> [DIE AUFGABE] Kopiere den folgenden Text über die Abstimmung zu den Zuger Umfahrungstunneln vollständig und ohne jede Änderung.
── TEXTABSCHNITT
Tunnelgegner im Freudentaumel

«Der Regierungsrat hat die Wähler nicht richtig gespürt»

Grosse Freude bei den Gegenkomitees aus der Stadt Zug und dem Ägerital. (Bild: kok)

Die Zuger Exekutive muss am Sonntag ordentlich einstecken. Eine politische Minderheit im Kanton hat die Mehrheit der Stimmbevölkerung überzeugt. Warum wurden die beiden Tunnel abgelehnt?

«Das Volk hat gesprochen, der Wille ist klar.» Mit diesen Worten begrüsst der Zuger Baudirektor Florian Weber (FDP) die Medien und Komitees am Sonntag im Kantonsratssaal. Neben ihm sitzen Fridolin Bossard, Gemeindepräsident von Unterägeri (FDP), und Eliane Birchmeier, Bauvorsteherin der Stadt Zug (FDP). Das Dreiergespann muss heute eine herbe Niederlage vermitteln.

Denn am Sonntag hat die Zuger Stimmbevölkerung deutlich Nein gesagt zu zwei geplanten Umfahrungstunneln in Unterägeri und Zug. Und das, obwohl alle Parteien bis auf die Linken dafür waren, ebenso wie der Kantonsrat und die Gewerbeverbände. Nun ist das Vorhaben gescheitert und bei den Gemeinden die Enttäuschung gross.
────
── AUFGELISTETE ZEILEN
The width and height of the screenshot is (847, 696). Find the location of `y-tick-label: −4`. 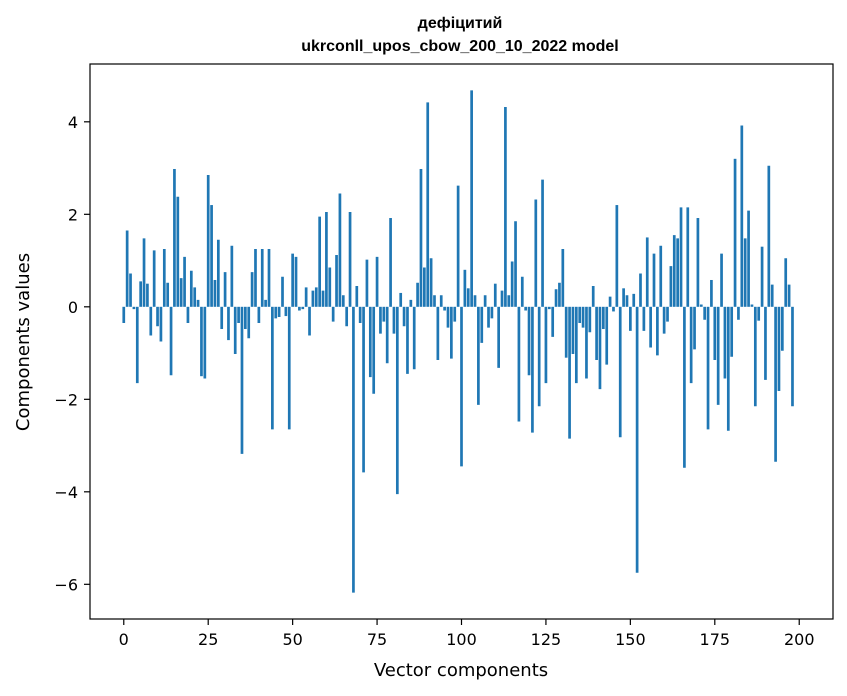

y-tick-label: −4 is located at coordinates (66, 492).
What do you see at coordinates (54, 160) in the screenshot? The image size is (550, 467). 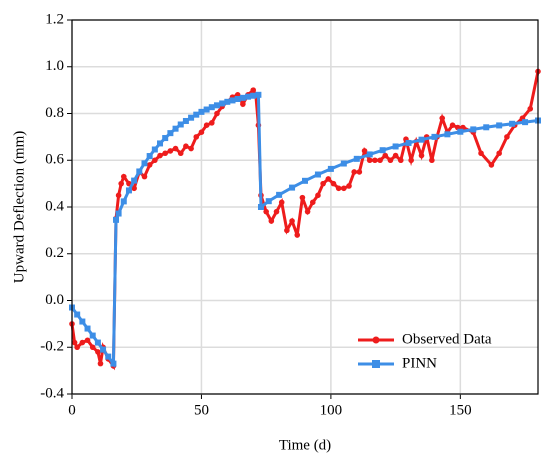 I see `y-tick-label: 0.6` at bounding box center [54, 160].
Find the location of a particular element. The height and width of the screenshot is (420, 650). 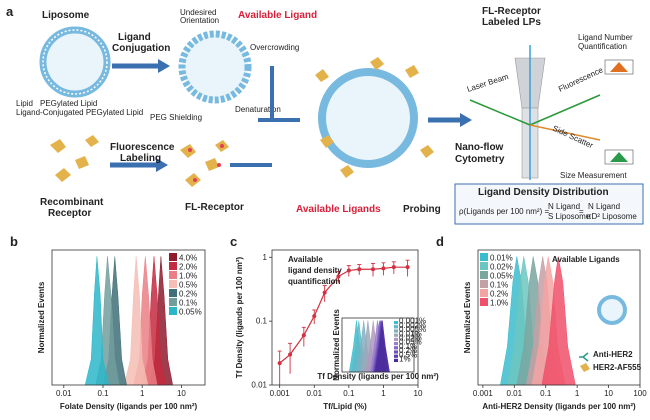

annotation: HER2-AF555 is located at coordinates (618, 368).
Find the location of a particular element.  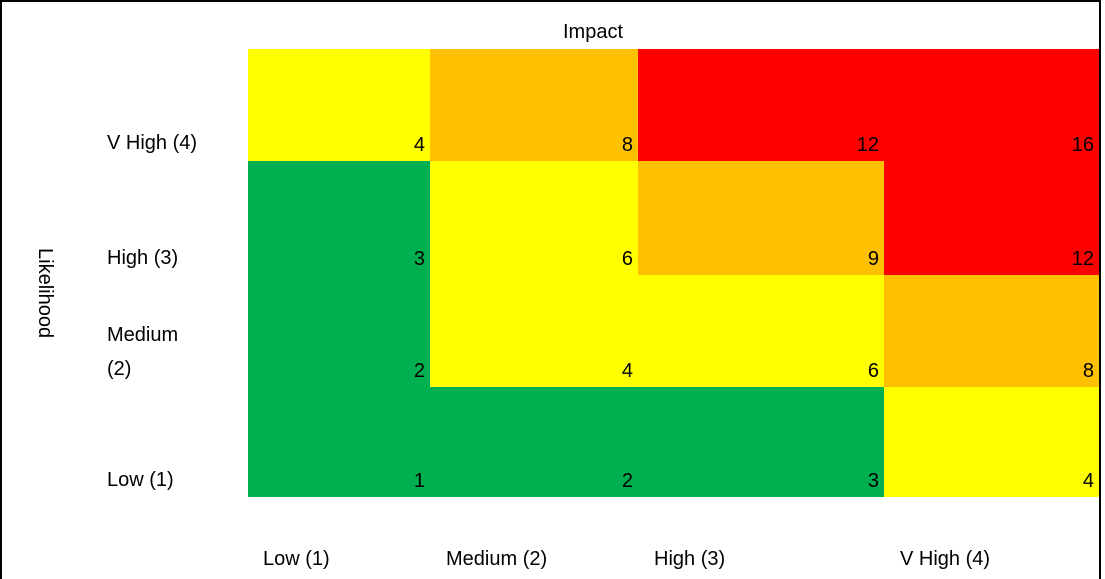

y-tick-label: V High (4) is located at coordinates (152, 143).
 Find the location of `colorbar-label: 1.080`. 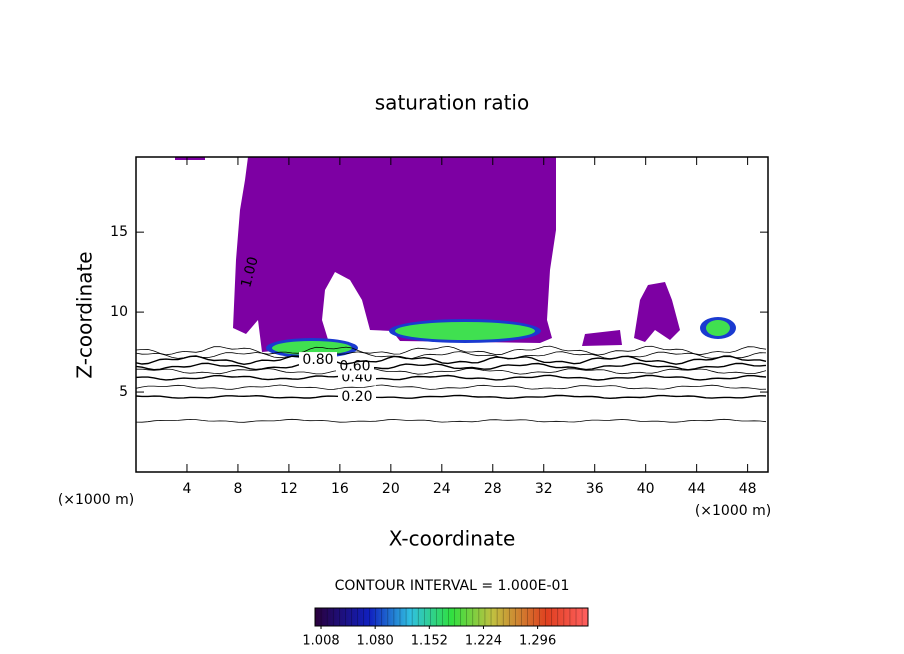

colorbar-label: 1.080 is located at coordinates (376, 642).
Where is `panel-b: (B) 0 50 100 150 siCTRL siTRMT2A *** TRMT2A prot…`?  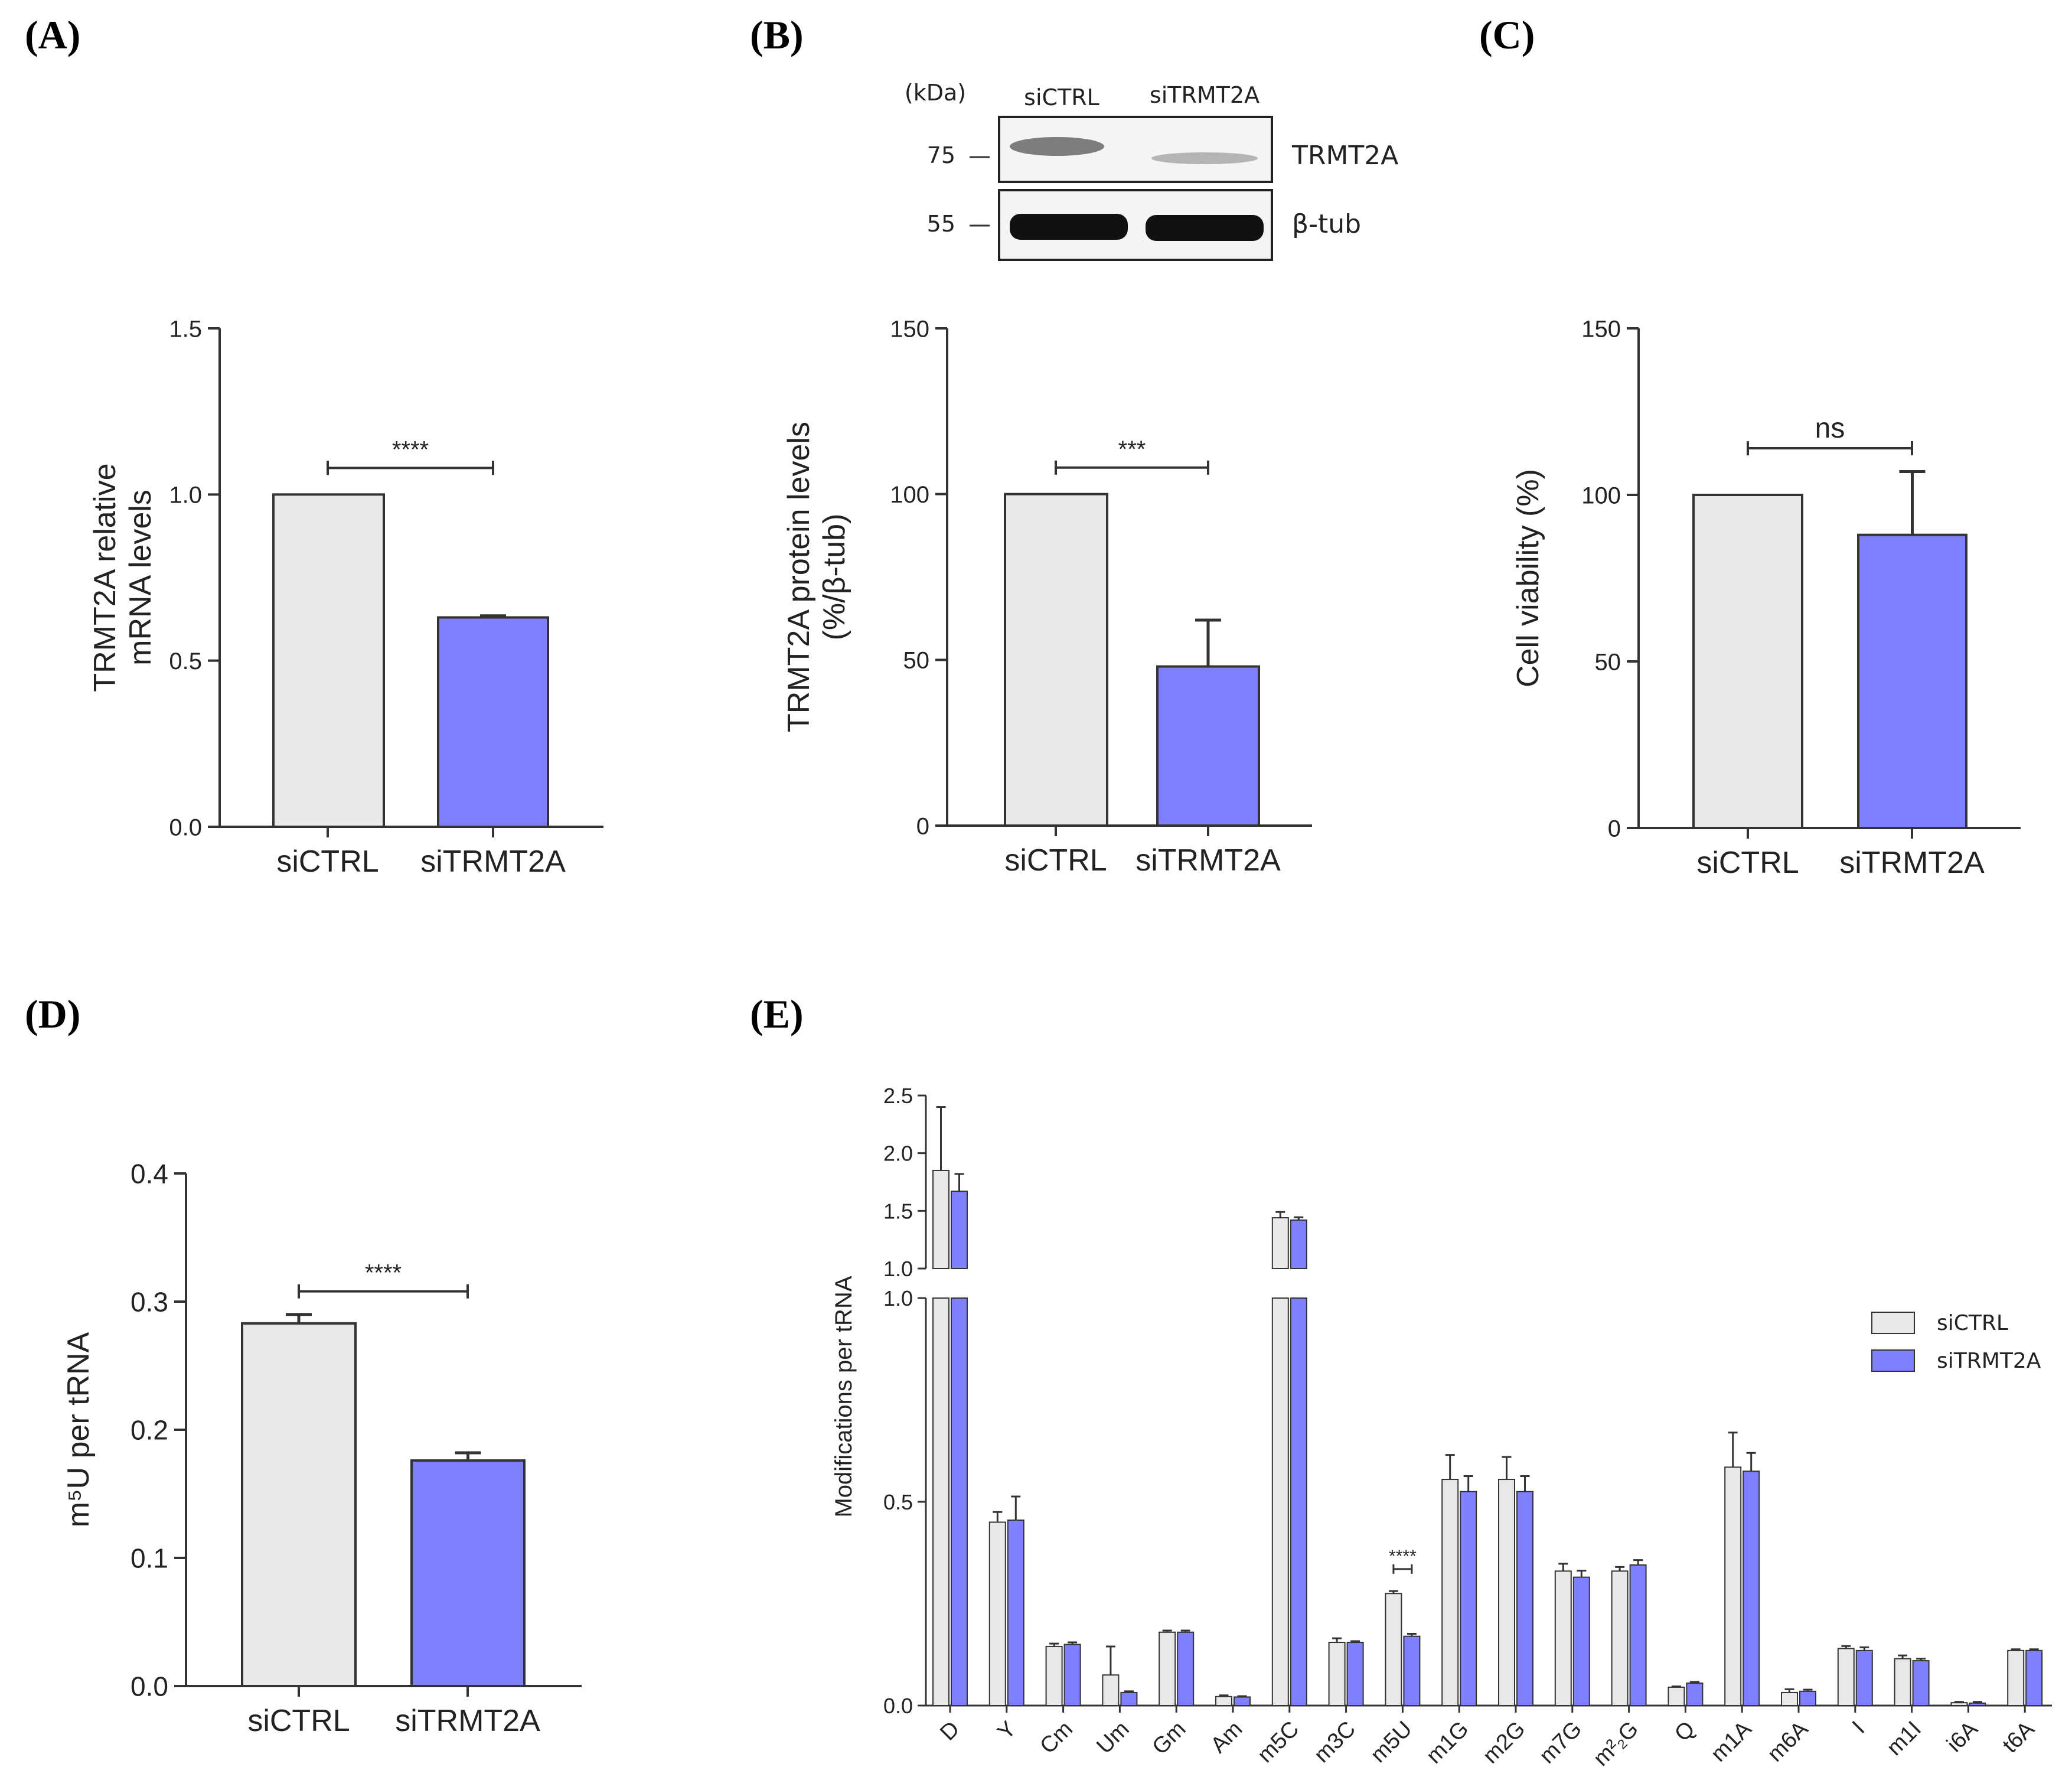 panel-b: (B) 0 50 100 150 siCTRL siTRMT2A *** TRMT2A prot… is located at coordinates (1031, 445).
────
> [SCHRIFTLICHE ANTWORT]
Tunnelgegner im Freudentaumel

«Der Regierungsrat hat die Wähler nicht richtig gespürt»

Grosse Freude bei den Gegenkomitees aus der Stadt Zug und dem Ägerital. (Bild: kok)

Die Zuger Exekutive muss am Sonntag ordentlich einstecken. Eine politische Minderheit im Kanton hat die Mehrheit der Stimmbevölkerung überzeugt. Warum wurden die beiden Tunnel abgelehnt?

«Das Volk hat gesprochen, der Wille ist klar.» Mit diesen Worten begrüsst der Zuger Baudirektor Florian Weber (FDP) die Medien und Komitees am Sonntag im Kantonsratssaal. Neben ihm sitzen Fridolin Bossard, Gemeindepräsident von Unterägeri (FDP), und Eliane Birchmeier, Bauvorsteherin der Stadt Zug (FDP). Das Dreiergespann muss heute eine herbe Niederlage vermitteln.

Denn am Sonntag hat die Zuger Stimmbevölkerung deutlich Nein gesagt zu zwei geplanten Umfahrungstunneln in Unterägeri und Zug. Und das, obwohl alle Parteien bis auf die Linken dafür waren, ebenso wie der Kantonsrat und die Gewerbeverbände. Nun ist das Vorhaben gescheitert und bei den Gemeinden die Enttäuschung gross.